A few hours ago I was feeling victorious.
My mother taught me how to knit some time around 1981. By that point I had been needlepointing, I think, and maybe even embroidering, and she taught me how to knit as a next step. I liked to knit but stopped for good when the purple scarf I was making for myself somehow became a trapezoid instead of a rectangle. As some sort of consolation prize, Mom promised to make my "scarf" into a dress for Barbie (no, I really didn't get very far). It was a switch I insisted on not so much because Barbie was in need, but because it meant that I wouldn't have failed. Project conquered: dress completed (it was always meant to be a dress, I swear). Needles down.

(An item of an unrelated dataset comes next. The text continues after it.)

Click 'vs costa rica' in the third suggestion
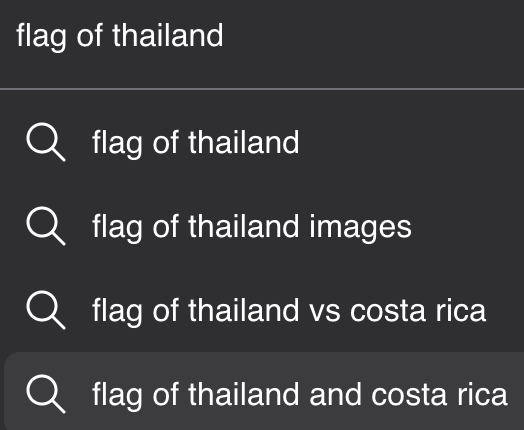point(397,310)
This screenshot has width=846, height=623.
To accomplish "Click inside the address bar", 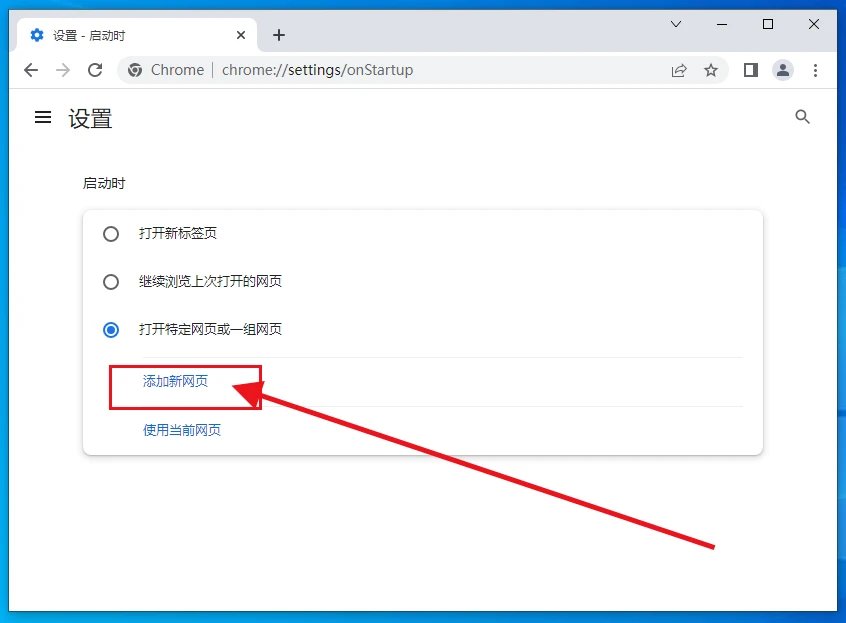I will [x=400, y=70].

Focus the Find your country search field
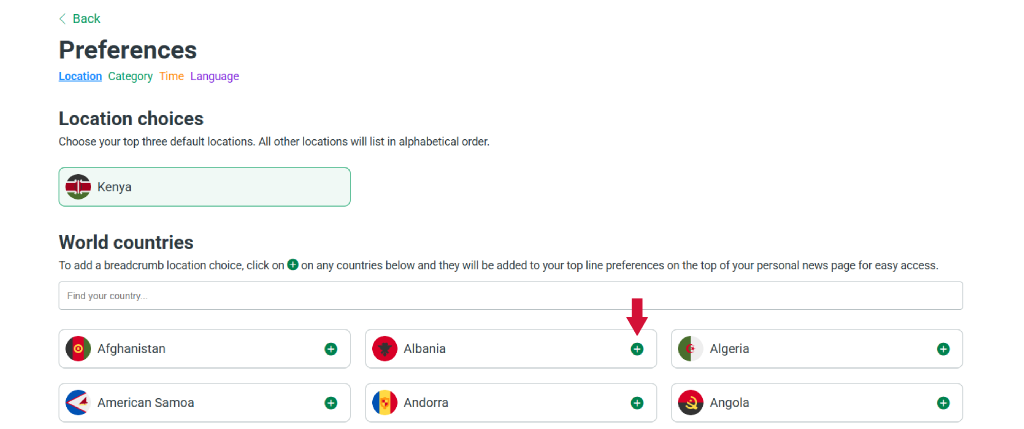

Over the last, what, ten years?, knitting shops have popped up in all of the least likely places. You all know this. Knitting is cool again! And for a while I've been walking in and out of yarn stores the way I once walked in and out of fancy paper stores, ogling at the selection and touching pretty much everything. So now that I'm old and mature and not working all night and all day, starting to knit again would be a good way to counteract all the television I've been watching. It's productive! It will engage my inner (and outer) perfectionist! What could be bad?
This weekend in a knitting store I spotted some nice yarn that was discontinued (so it was super cheap!) sitting next to a simple-looking sample scarf. Perfect perfect perfect. I'll take it. But there was no time for mom to cast on the yarn while she was here (like when I was little and I couldn't bite into an apple unless she bit it first) but that was no problem. I have the internet, and the internet will teach me the mysterious ways of the knitting gods. I can learn. And I am patient. And I am an adult.
Except knitting is hard, and I have the frustration threshold of a highly aggravated three-year-old.
There was going to be a triumphant photo up here to show you: a successfully started scarf with stitches lined up all in one or two lovely rows. Just like ducks! I'd have this scarf all ready to go by, say, next Christmas for sure. But it was not meant to be. Instead, I sat on the couch concentrating intensely on my needles as I slowly and carefully cast on five individual stitches (accompanied by only mild yelling) . I'm not sure I can stress to you the extent to which I resembled my six-year-old self with my slow, purposeful moves. But the five lovely (and, at least, identical) stitches didn't look quite right, so I put the needles down and waited for my mother to call me back before I got any further. Her sage advice was that it didn't matter -- as long as the stitches stayed together, it would be fine for me and my soon-to-be-scarf. OK, no problem. That's when it all went horribly wrong, the screaming got worse, and the stitches got pulled out.
... and you don't even get the picture of me knitting when I was six, which is somewhere in New Jersey and not available to be scanned.